• Weekly Decline: Traded at ZWG13.9521 down from ZWG13.8910
  • Cash Rate: Traders adopting a parallel cash rate of ZWG20 per US dollar, diverging from the official rate of around 13
  • Market Disparity: Parallel market rate plummets to 25 ZiG per US dollar, while the interbank rate remains relatively stable with a modest 2% depreciation

Harare- The Zimbabwe Gold (ZiG) experienced a notable decline on September 13, 2024, trading closer to ZWG14 per US dollar, marking one of its worst performances to date.

This follows a weekly loss, with the currency trading at ZWG13.9521 against the US dollar, down from ZWG13.8910 the previous week.

Notwithstanding the currency's struggles to break through the 14 barrier, various traders, particularly those in public intercity transport and informal shops, have adopted a parallel exchange rate of 20 ZiG per US dollar when dealing in cash transactions. This diverges significantly from the official rate of around 13, as stipulated by the Reserve Bank of Zimbabwe.

The widespread use of this unofficial rate underscores the disconnect between the formal and informal economies, with many businesses and individuals opting for the more favorable, albeit unofficial, exchange rates.

The currency began the week of September on a lower note, trading at ZWG13.8603, compared to ZWG13.8546 on August 30, 2024.

In contrast to the marginal declines observed on the formal market, the parallel market tells a different story. The exchange rate has plummeted to 25 ZiG per US dollar, resulting in a 75% premium.

While the interbank or formal exchange rate has remained relatively stable since its introduction, depreciating by a modest 2% against the US dollar between April and September, the parallel market rate has depreciated significantly by 43% over the same period.

The interbank exchange rate is tied to global gold prices, whereas the parallel rate is driven by market forces of demand and supply.

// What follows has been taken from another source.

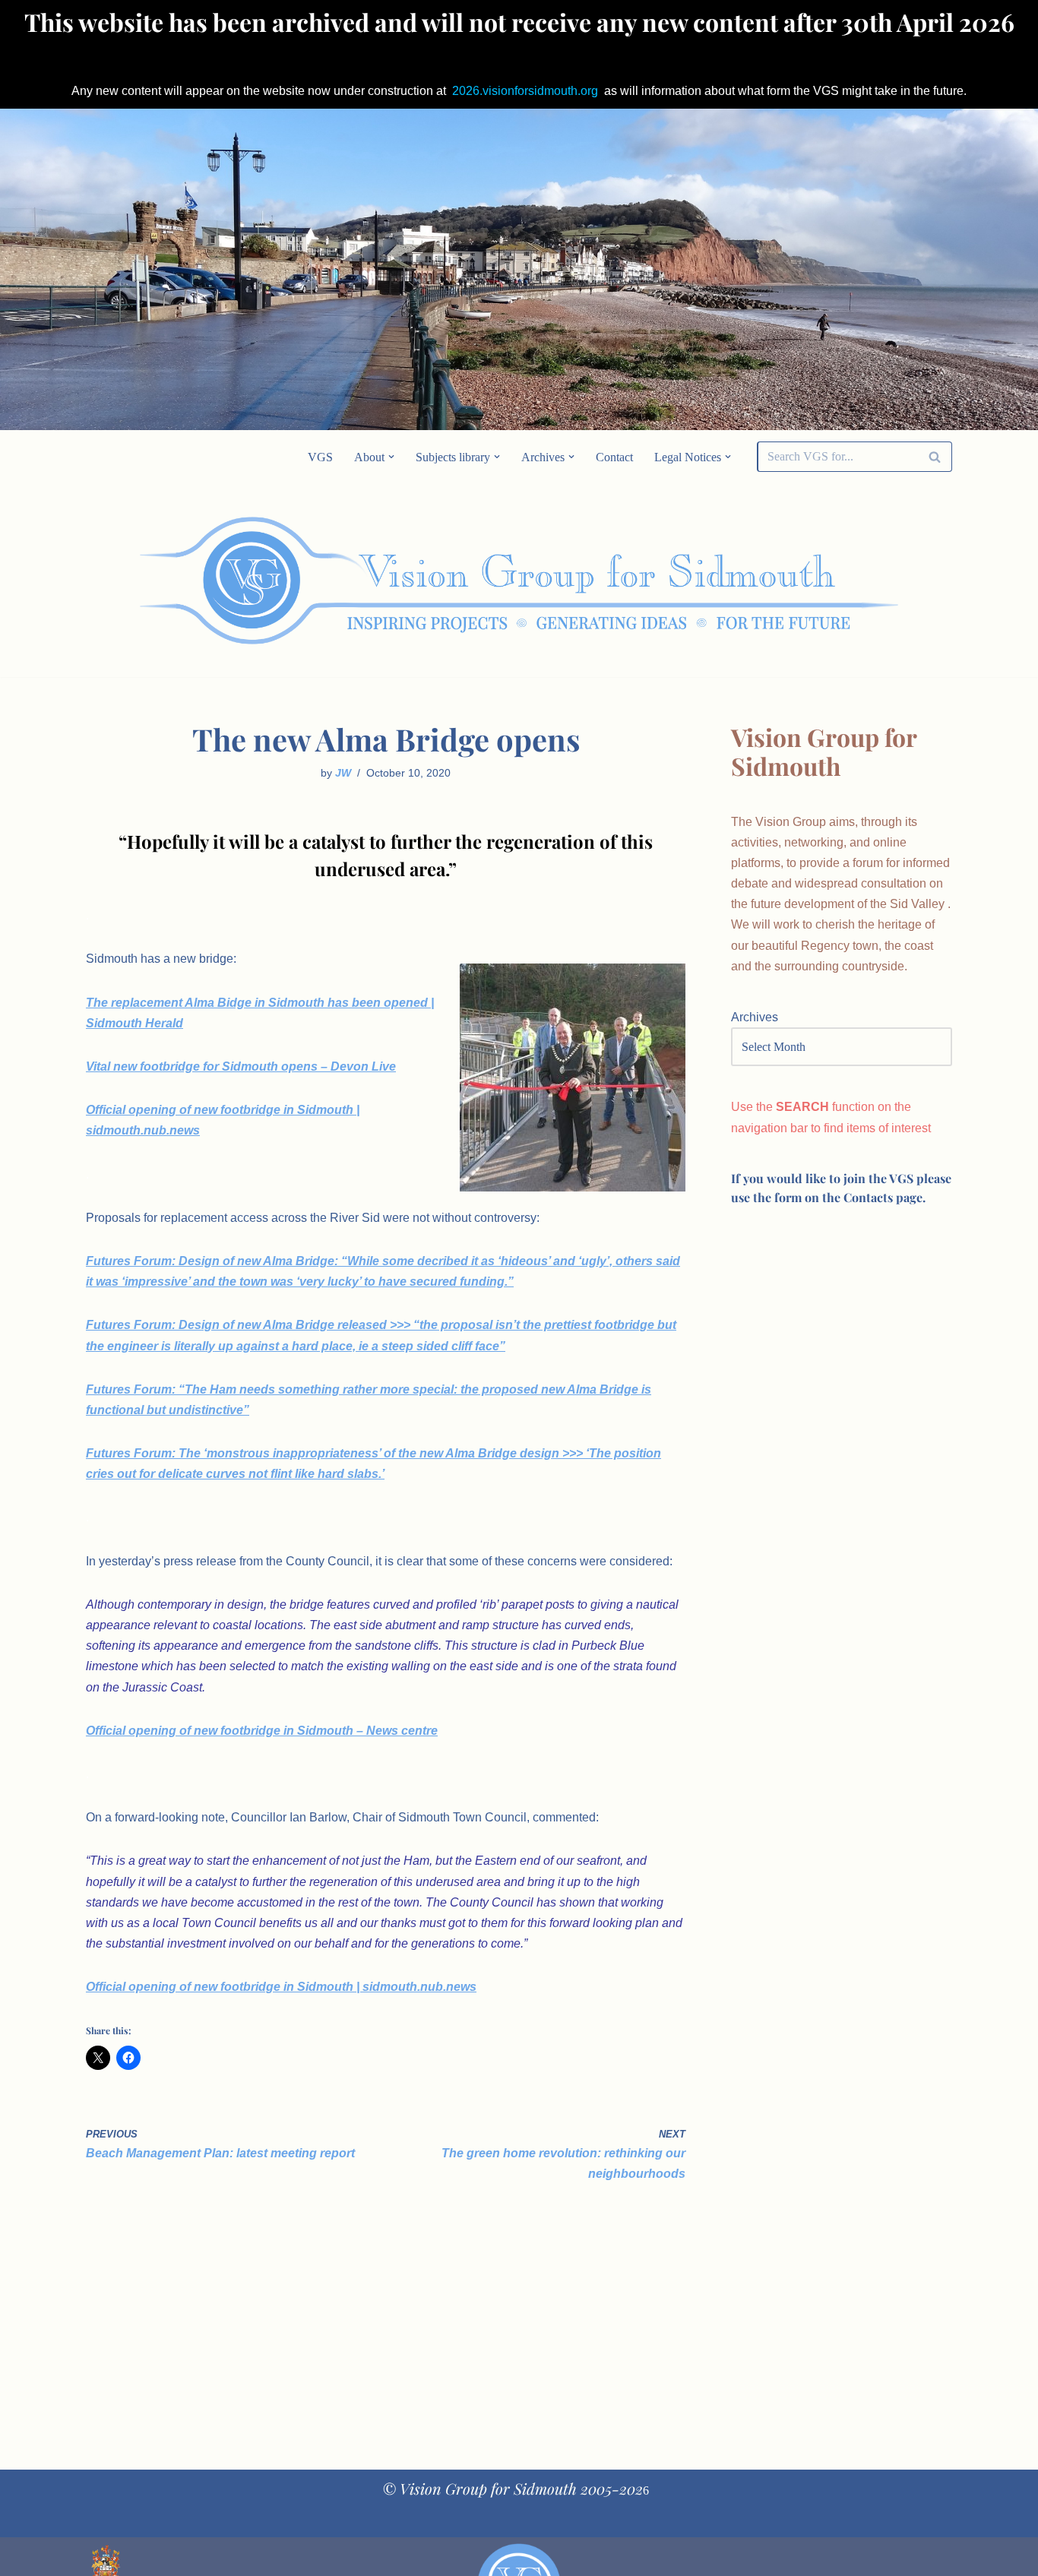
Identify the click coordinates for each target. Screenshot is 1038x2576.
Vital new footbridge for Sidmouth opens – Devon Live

Therefore, the rapid depreciation of the ZiG on the parallel market reflects an increased supply of ZiG, increased demand for USD, or a combination of both.

However, despite the currency mix favoring the US dollar (78.5%) over the ZiG (21.5%), the ZiG continues to plummet.

This can be attributed to currency functionality, as the ZiG's effectiveness as a medium of exchange and store of value is limited to the formal sector.

In practice, Zimbabwean employees have limited options for using their local currency portion, primarily restricted to purchasing groceries in formal supermarkets.

Any other transactions require converting the remaining local currency into foreign currency.

Consequently, while the 21.5% share of ZiG in the economy may appear low, it is disproportionately high compared to the income portion spent in the formal market.